* Begin EXTRACTED DATA *

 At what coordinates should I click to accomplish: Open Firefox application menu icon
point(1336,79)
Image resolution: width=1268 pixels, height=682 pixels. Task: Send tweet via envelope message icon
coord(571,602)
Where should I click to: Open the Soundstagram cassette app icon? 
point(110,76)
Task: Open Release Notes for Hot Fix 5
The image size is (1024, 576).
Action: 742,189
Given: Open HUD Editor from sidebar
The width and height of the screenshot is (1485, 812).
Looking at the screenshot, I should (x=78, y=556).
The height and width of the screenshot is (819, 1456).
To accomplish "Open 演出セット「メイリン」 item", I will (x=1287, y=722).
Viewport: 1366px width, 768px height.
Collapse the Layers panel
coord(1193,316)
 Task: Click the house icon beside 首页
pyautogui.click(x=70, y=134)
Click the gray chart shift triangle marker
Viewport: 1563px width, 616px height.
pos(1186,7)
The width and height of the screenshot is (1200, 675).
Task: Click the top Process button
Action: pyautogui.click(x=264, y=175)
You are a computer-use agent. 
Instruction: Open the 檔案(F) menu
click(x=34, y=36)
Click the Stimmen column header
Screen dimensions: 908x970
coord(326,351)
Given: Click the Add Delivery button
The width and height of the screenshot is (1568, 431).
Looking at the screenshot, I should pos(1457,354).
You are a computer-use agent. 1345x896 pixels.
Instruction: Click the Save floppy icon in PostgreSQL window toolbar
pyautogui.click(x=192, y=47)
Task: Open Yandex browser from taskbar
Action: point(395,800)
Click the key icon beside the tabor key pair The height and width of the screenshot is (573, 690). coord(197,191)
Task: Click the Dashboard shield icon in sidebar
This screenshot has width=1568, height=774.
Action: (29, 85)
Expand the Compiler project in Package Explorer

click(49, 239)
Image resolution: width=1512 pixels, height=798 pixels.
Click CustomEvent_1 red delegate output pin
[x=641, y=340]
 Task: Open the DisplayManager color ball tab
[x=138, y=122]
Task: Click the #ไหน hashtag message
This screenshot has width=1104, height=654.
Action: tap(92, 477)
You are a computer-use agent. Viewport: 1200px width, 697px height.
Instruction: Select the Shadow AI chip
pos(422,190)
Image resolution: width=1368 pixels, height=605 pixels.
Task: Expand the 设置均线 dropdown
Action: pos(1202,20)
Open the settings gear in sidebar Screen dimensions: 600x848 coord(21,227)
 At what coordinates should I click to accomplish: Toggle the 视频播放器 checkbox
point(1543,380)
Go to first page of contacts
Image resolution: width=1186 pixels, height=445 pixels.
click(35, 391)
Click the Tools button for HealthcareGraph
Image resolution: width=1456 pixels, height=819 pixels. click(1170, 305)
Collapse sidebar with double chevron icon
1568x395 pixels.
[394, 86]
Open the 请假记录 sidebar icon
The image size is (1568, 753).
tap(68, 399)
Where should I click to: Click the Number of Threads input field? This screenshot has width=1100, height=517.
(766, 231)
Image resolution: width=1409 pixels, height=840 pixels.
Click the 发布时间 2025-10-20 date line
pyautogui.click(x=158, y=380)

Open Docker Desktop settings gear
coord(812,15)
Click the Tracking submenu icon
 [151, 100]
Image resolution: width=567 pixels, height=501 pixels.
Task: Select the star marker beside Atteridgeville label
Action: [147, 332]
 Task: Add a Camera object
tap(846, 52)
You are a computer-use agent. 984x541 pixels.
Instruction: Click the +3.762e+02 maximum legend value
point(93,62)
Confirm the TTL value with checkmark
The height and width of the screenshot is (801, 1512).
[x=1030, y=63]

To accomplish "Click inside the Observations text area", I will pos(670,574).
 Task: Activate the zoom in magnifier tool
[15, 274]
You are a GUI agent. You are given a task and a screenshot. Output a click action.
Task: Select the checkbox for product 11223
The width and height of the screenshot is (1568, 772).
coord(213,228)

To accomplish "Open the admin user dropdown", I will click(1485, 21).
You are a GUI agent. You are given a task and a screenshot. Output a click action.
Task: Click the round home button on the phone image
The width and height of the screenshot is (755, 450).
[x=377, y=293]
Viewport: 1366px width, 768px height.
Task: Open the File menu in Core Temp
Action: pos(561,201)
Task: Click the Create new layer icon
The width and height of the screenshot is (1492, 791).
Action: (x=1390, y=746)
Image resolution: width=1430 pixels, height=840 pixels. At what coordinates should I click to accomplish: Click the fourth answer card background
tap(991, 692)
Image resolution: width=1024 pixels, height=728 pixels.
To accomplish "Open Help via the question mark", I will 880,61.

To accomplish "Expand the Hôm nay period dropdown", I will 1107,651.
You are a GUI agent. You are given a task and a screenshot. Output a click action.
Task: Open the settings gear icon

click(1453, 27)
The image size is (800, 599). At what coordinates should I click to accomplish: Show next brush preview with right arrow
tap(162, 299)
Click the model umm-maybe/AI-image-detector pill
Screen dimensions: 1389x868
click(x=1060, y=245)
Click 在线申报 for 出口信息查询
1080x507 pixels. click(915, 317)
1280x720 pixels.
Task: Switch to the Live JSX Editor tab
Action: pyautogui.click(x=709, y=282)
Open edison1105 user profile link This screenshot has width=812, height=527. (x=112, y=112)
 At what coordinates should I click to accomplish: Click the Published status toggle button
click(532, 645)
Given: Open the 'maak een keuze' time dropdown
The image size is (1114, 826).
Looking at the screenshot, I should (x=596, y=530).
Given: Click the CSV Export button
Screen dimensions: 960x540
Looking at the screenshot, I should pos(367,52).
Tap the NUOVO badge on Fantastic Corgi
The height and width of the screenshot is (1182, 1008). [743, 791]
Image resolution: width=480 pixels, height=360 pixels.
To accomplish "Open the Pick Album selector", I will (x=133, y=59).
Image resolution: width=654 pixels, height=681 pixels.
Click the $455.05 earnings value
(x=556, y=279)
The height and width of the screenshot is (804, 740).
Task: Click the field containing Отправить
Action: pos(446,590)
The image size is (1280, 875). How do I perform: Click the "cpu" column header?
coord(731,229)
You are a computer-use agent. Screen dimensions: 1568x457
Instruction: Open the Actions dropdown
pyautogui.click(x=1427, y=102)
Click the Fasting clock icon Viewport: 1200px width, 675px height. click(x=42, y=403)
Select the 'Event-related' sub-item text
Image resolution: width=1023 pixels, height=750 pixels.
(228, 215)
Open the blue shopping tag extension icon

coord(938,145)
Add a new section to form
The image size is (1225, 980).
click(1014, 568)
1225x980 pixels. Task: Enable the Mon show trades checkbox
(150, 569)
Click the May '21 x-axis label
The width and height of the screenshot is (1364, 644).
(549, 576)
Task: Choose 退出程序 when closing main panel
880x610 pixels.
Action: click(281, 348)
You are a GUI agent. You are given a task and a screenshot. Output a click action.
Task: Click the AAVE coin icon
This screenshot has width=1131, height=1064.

* End EXTRACTED DATA *

→ WORK REQUIRED: Print again, unchanged, the lines beginning with the line that contains "You are a computer-use agent. Viewport: 1200px" and continuing through the line that contains "Open the settings gear in".

→ COMPLETE OUTPUT:
You are a computer-use agent. Viewport: 1200px width, 697px height.
Instruction: Select the Shadow AI chip
pos(422,190)
Image resolution: width=1368 pixels, height=605 pixels.
Task: Expand the 设置均线 dropdown
Action: pos(1202,20)
Open the settings gear in sidebar Screen dimensions: 600x848 coord(21,227)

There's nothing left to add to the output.